Satsuki Katayama announces Japan formalizes path for crypto investment funds
Japan’s Finance Minister Satsuki Katayama announced on July 10, 2026, that the Japanese government is formalizing a path to legalize cryptocurrency exchange-traded funds (ETFs). Speaking at the \”Open QUICK 2026\” seminar hosted by the financial information service QUICK, Minister Katayama confirmed that the nation is advancing efforts to integrate these digital asset products following their successful adoption in various overseas markets.
The regulatory shift hinges on a legislative revision passed by the Japanese House of Representatives. This amendment moves the oversight of spot cryptocurrencies from the Payment Services Act (PSA) to the Financial Instruments and Exchange Act (FIEA).
Legislative updates and tax implications for crypto ETFs
By reclassifying crypto assets as regulated \”financial products,\” the government will treat them under the same legal framework as traditional stocks and bonds, providing a structured investment environment for both retail and institutional participants.
The transition to the FIEA framework represents a significant turning point for the Japanese digital asset market. Under the proposed changes, the tax rate on crypto trading profits is expected to drop from a maximum of 55% to a flat 20%.
This adjustment aims to bring cryptocurrency taxation in line with other financial instruments like investment trusts and stocks, potentially taking effect for the 2028 tax year starting January 1.
The Financial Services Agency (FSA), which serves as the primary regulator for this transition, is moving to provide additional oversight for the growing sector. Reports indicate the FSA plans to establish a dedicated unit specifically for crypto assets and stablecoins by the end of July 2026. This move comes as investors increasingly move finance on-chain to access global liquidity and modern financial infrastructure.
Parliamentary timeline and implementation dates
Legislative progress has moved steadily since Japan’s cabinet approved a draft amendment to the FIEA in April 2026. Following the House of Representatives’ approval in June, the bill is currently under deliberation by the House of Councillors.
Local market experts and the Japan Exchange Group anticipate that the first crypto-tracking ETFs could launch on domestic exchanges as early as 2027, provided the current Diet session concludes the remaining legislative hurdles.
Further recommendations from the Liberal Democratic Party (LDP) Parliamentary Association for the Promotion of Blockchain, submitted to Minister Katayama on June 1, 2026, have also suggested doubling the leverage cap for retail crypto derivatives. This association, which includes LDP member Junichi Kanda, is also advocating for the expansion of yen-denominated stablecoins across the Asian market to foster wider blockchain utility.

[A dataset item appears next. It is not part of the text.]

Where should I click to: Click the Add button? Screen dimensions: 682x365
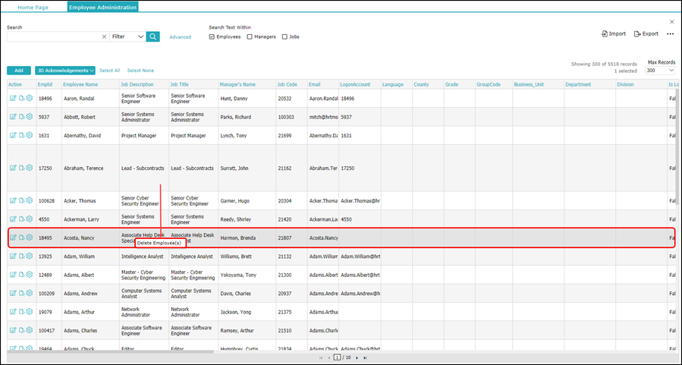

SBI Holdings prepares local Bitcoin and XRP products
Financial giant SBI Holdings is currently positioned at the forefront of the upcoming ETF market. In filings originally revealed in May, the company detailed plans for a dual-asset ETF offering regulated exposure to both Bitcoin and XRP. This product leverages SBI’s long-standing institutional relationship with Ripple, the entity behind the XRP cryptocurrency, to provide a diversified entry point for Japanese investors.
Beyond standard spot funds, SBI Holdings has proposed a hybrid investment trust that combines traditional and digital assets. This structure involves a 51% allocation to gold-based ETFs paired with a 49% allocation to crypto-asset ETFs. The hybrid model is specifically designed to attract conservative institutional and retail investors who may be wary of direct volatility involving Bitcoin prices and other high-growth digital assets.
Market competition and asset management targets
The entry of major financial groups into the ETF space is expected to be highly competitive. SBI Securities and Rakuten Securities are both anticipated to begin retail sales of these products once the FIEA amendments take effect. SBI Holdings has set a public target to secure approximately ¥5 trillion (roughly $32 billion) in assets under management (AUM) within three years of launching its ETF suite.
Other major financial institutions, including Nomura Holdings, are also expected to develop competing crypto-linked products to challenge SBI’s first-mover advantage.
While firms like Grayscale continue to amend ETF filings in the United States, Japan’s move to treat crypto as a financial product through the FIEA could provide a more streamlined path for local banks and brokerages to offer digital asset exposure to their clients via the Tokyo Stock Exchange.
Broadening the scope of Japan’s blockchain strategy
The drive to legalize crypto ETFs is only one part of the LDP’s broader digital asset strategy. The Parliamentary Association for the Promotion of Blockchain has urged the government to support central bank digital currencies (CBDCs) and expanded uses of on-chain technology.
During a press conference in early June, Junichi Kanda emphasized that Japan must lead the expansion of on-chain finance across Asia to remain competitive.
To support this regulatory evolution, the FSA is also planning to amend specific enforcement orders under the Investment Trust Act by 2028. These updates are intended to provide a cleaner legal path for investment managers to hold digital assets within protected fund structures.
As the government finalizes these rules, the focus remains on providing Japanese investors with a compliant and clear gateway to the global cryptocurrency market.